A different type of problem arises when a replication fork attempts to move through certain types of DNA damage that clogs up the replication machinery, stalling the fork. Because such damaged DNA often ends up deeply buried in the core of the replication fork, it cannot be easily repaired. To resolve this problem, the replication machine “backs up” through a series of strand-exchange reactions similar to those we have discussed (Figure 5–50). This maneuver allows one newly synthesized DNA strand to act as a template for synthesis of the other new strand, thereby bypassing the damaged template and allowing replication to proceed.
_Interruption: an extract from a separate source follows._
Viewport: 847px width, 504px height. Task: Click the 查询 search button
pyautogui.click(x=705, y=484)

DNA Repair by Homologous Recombination Entails Risks to the Cell
Although homologous recombination neatly solves the problem of accurately repairing double-strand breaks and other types of DNA damage, it sometimes “repairs” damage using the wrong bit of the genome as the template. For example, sometimes a broken human chromosome is repaired using the homolog from the other parent instead of the sister chromatid as the template. Because maternal and paternal chromosomes differ in DNA sequence at many positions along their lengths, this type of repair can convert the sequence of the repaired DNA from the maternal to the paternal sequence or vice versa. The result of this type of errant recombination is a loss of heterozygosity. It can have severe consequences if the homolog used for repair contains a deleterious mutation, because the recombination event destroys the “good” copy. Loss of heterozygosity, although it happens rarely, is nonetheless a critical step in the formation of many cancers (discussed in Chapter 20).
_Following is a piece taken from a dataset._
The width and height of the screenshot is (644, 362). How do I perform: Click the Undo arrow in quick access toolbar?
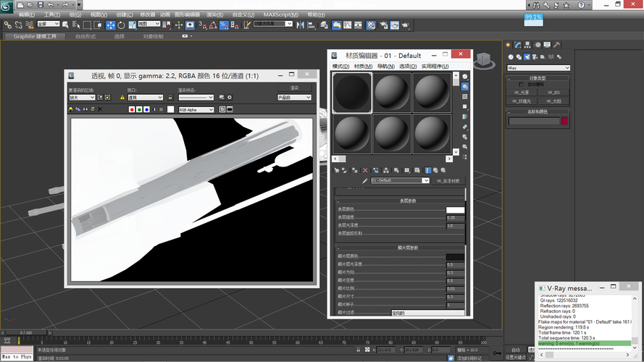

Cells go to great lengths to minimize the risk of mishaps of these types; indeed, as we have seen, nearly every step of homologous recombination is carefully regulated. Recall that the first step (resection of the broken ends) is coordinated with the cell cycle: it occurs primarily in the S and G2 phases of the cell cycle, favoring the use of a daughter duplex (either as a partially replicated chromosome or a fully replicated sister chromatid) as a template for repair (see Figure 5–47). The close proximity of the two daughter chromosomes disfavors the use of other genome sequences in the repair process.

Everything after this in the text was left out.